***** Working data *****
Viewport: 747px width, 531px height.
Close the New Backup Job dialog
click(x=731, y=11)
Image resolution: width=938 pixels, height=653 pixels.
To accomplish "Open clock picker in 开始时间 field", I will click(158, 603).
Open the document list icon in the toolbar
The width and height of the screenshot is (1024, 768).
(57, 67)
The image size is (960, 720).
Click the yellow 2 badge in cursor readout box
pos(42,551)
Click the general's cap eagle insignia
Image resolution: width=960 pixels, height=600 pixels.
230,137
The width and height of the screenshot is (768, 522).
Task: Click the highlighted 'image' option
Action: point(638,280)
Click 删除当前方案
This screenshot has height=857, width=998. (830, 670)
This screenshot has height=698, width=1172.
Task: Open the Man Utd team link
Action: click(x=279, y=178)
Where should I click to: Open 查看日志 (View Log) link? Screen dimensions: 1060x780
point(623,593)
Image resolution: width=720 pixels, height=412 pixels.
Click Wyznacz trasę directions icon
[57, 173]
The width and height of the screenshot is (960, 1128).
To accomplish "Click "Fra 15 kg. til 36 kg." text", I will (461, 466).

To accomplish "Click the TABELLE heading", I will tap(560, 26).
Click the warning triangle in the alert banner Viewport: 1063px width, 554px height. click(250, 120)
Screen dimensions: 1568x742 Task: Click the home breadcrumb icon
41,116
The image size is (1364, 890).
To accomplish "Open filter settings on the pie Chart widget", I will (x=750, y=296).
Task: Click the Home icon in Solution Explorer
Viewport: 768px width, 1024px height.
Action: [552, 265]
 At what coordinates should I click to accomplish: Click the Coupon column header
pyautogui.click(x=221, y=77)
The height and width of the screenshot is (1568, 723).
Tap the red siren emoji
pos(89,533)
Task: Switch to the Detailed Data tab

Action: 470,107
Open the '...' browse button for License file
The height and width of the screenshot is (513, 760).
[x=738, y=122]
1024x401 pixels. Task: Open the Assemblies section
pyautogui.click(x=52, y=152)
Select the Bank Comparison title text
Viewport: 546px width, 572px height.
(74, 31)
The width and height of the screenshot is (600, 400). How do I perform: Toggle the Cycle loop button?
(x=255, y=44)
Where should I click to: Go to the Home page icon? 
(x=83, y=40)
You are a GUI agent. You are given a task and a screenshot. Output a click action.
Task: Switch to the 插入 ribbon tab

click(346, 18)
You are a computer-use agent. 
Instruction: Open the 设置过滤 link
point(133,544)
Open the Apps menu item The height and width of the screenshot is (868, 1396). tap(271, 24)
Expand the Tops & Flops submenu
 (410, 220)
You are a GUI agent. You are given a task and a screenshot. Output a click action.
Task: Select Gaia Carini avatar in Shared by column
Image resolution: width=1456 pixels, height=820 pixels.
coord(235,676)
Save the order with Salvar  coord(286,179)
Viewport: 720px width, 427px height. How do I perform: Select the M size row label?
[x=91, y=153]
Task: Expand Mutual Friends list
*****
• [What the exercise asks]: Tally how many lines of the records hold the word "list". Answer with the number only.

• [Exercise output]: 2